With Nuakhai, the harvest festival, round the corner, the potters are all set to do a brisk business.
The earthen pots are essential to cook the new harvest to be offered to the deity, as part of the festival ritual.
“Every year, we eagerly wait for the festival as it is business time for us. We get ourselves prepared for the occasion two months prior to the festival,” said an elated Rana.
The potters across the western regions of the state make all types of earthen pots required during Nuakhai.
“We start collecting the soil from Godbhaga, 30km from Sambalpur, to make the pots two to three months prior to the festival. We start making the earthen pots prior to a few days of Nuakhai,” said Rana.
“In the rural areas, the potters sell the earthen products door to door. But, here we take the products to the Sunday market for sale,” he said.
The cost of the earthen products range between Rs 20 and Rs 100 during the festival. During the festive season, a potter sells earthen pots for Rs 2,000 to Rs 2,500.
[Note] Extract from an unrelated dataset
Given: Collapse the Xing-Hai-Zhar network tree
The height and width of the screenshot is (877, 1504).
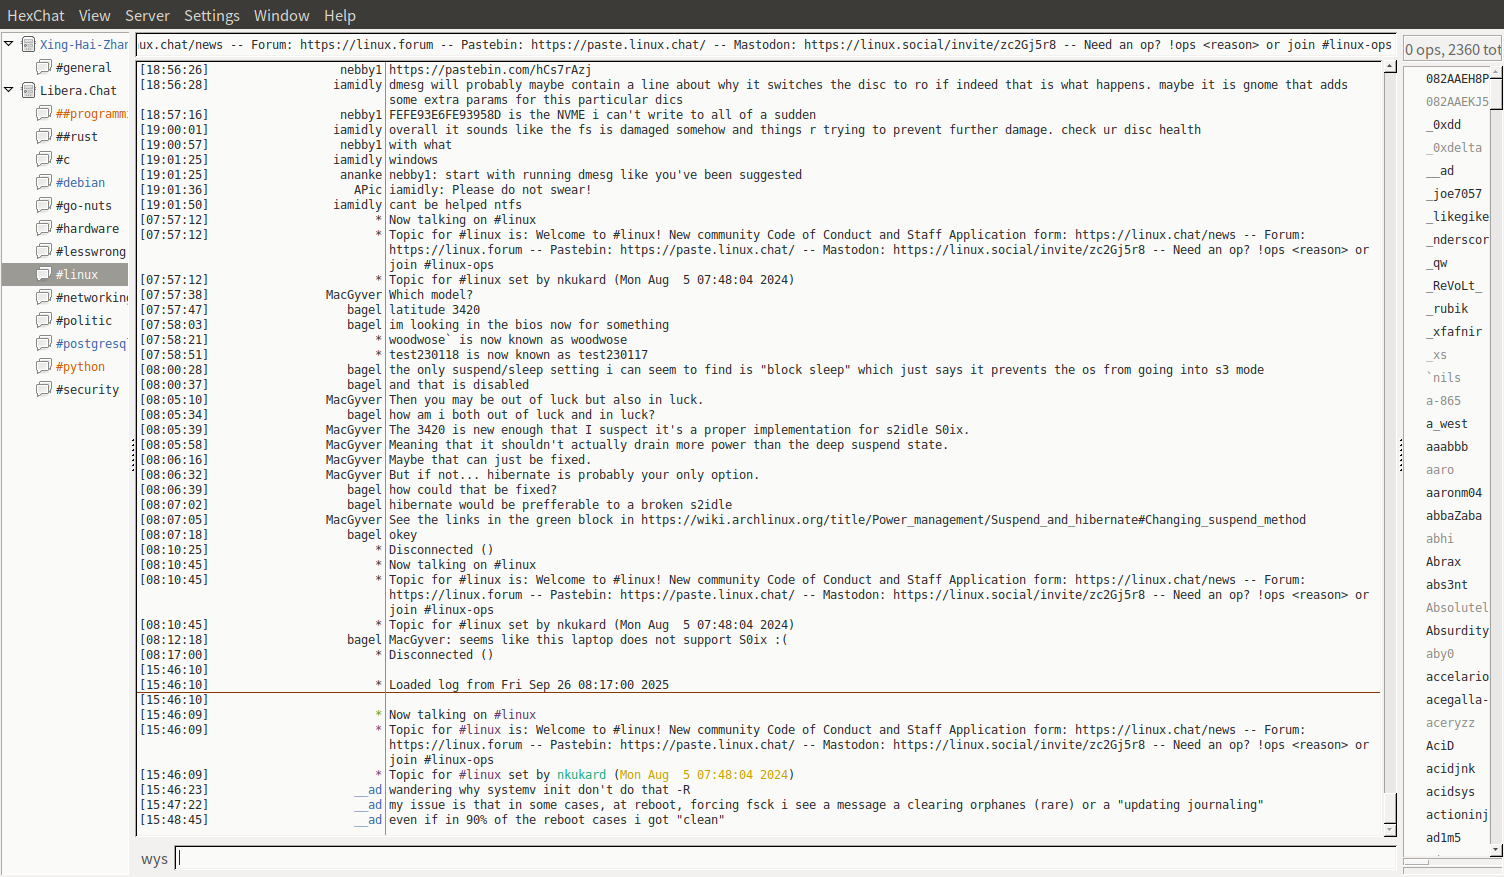Looking at the screenshot, I should [x=9, y=44].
The potters also celebrate the festival in their own way. “We worship the deity and also the wheel, which provides us livelihood, during this festival,” said Nabaghana Rana, another potter.
Satynarayana Thakur, a resident of the city, said cooking the new harvest in new earthen pots was the tradition. “In this age of steel and aluminium utensils, people here buy the earthen pots to cook the food on Nuakhai. The sacred rice is cooked in the new earthen pots. The other puja items, too, are offered to the deity in the earthen pots,” he said.
Madhuri Sahu, a customer who visited the Sunday market, said: “So many types of earthen pots are put up on display here. I have come here to buy a few of them, which are essential during Nuakhai.”
“We buy all the puja items, along with the earthen pots, from the Sunday market on Nuakhai. The potters come here with all kinds of pots required for the festival,” said another customer, Khatu Luha.
Shyasunder Dhar, a writer, said: “Though a large number of people in urban area have stopped observing the ritual, still there are others, who are following the tradition to cook the new harvest in new earthen pots.”